┏━━

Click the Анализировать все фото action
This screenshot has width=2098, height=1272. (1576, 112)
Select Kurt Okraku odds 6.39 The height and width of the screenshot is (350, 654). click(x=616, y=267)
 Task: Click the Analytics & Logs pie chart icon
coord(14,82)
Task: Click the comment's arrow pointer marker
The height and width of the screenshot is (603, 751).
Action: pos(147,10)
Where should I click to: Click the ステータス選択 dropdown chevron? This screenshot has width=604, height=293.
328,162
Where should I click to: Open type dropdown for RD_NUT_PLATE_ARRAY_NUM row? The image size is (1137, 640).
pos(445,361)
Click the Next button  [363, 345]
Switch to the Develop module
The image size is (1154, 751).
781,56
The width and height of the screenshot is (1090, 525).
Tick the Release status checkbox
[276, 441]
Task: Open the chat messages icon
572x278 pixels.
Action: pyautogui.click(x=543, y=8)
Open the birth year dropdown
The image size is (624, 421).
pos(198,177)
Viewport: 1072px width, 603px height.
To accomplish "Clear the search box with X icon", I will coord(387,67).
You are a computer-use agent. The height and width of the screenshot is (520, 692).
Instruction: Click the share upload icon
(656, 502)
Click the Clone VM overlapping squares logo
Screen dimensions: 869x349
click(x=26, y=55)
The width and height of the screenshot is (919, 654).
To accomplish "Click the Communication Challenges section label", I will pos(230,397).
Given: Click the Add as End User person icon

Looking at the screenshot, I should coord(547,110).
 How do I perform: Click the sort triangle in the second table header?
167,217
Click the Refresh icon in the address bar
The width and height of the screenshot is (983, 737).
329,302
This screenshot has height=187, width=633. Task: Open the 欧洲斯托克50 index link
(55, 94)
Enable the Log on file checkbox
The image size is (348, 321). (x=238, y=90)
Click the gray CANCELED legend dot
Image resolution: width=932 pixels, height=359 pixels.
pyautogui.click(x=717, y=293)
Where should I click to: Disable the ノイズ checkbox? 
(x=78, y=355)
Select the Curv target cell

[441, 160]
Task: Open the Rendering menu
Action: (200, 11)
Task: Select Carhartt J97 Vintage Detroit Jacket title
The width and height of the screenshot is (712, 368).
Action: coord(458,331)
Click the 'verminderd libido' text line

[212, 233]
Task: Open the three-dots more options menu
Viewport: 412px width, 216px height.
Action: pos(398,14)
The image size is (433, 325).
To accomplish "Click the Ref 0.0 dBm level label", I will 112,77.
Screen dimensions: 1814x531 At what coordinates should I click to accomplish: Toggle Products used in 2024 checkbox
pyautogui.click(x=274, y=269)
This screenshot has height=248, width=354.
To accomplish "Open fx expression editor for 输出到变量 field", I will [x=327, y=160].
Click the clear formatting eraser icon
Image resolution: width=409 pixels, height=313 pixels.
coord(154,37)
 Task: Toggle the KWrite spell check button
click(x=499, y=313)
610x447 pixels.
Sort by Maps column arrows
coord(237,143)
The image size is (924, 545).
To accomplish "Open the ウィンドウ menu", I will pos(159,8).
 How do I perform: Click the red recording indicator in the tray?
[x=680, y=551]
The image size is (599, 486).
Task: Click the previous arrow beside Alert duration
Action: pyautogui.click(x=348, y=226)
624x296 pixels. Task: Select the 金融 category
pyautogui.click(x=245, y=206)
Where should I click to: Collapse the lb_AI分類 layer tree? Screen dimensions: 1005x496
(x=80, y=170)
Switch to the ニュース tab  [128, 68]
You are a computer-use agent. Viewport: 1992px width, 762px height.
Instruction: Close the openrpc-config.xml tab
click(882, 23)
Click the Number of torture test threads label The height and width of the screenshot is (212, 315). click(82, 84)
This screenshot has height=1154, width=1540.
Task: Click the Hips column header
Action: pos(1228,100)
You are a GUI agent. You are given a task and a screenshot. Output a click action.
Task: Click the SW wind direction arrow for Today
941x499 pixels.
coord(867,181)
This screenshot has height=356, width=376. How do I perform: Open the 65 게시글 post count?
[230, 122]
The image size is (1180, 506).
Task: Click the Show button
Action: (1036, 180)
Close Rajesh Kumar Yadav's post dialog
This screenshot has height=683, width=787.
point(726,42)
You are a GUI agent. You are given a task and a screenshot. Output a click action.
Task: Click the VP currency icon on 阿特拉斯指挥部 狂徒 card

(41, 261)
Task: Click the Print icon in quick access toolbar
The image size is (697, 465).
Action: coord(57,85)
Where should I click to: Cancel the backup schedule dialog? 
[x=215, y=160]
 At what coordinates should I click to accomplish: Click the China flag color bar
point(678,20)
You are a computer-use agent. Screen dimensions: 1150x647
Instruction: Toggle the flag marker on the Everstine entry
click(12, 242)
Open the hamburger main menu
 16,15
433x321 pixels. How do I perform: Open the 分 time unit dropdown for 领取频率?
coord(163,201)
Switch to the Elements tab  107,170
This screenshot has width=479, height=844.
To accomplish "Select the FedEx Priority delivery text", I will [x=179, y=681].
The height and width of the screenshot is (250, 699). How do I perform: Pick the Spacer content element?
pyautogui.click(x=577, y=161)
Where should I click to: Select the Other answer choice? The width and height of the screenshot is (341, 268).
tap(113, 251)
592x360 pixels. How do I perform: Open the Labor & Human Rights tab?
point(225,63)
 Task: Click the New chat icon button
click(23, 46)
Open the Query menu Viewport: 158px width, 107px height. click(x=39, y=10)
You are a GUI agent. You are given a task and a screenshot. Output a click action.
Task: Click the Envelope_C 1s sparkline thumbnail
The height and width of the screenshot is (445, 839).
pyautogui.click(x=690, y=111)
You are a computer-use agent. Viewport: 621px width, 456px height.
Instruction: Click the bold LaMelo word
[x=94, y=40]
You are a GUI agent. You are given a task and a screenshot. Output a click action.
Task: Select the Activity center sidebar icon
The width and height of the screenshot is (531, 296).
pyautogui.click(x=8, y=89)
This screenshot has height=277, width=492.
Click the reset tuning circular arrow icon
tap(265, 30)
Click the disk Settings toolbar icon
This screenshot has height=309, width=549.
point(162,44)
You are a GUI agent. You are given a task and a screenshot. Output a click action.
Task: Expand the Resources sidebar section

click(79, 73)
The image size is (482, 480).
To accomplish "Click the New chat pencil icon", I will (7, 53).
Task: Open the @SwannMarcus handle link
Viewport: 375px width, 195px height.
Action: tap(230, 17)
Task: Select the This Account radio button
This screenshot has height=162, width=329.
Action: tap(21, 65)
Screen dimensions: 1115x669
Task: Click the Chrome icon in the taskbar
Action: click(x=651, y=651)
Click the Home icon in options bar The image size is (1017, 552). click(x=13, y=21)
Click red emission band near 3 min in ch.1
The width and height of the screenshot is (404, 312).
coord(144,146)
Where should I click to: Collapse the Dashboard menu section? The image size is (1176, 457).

┗━━

| Problem statement |
Print the entries above word for word, starting at the line with "The image size is (482, 480)." and ending with the line with "Action: click(x=651, y=651)", including both of those lines.

| The result |
The image size is (482, 480).
To accomplish "Click the New chat pencil icon", I will (7, 53).
Task: Open the @SwannMarcus handle link
Viewport: 375px width, 195px height.
Action: tap(230, 17)
Task: Select the This Account radio button
This screenshot has height=162, width=329.
Action: tap(21, 65)
Screen dimensions: 1115x669
Task: Click the Chrome icon in the taskbar
Action: click(x=651, y=651)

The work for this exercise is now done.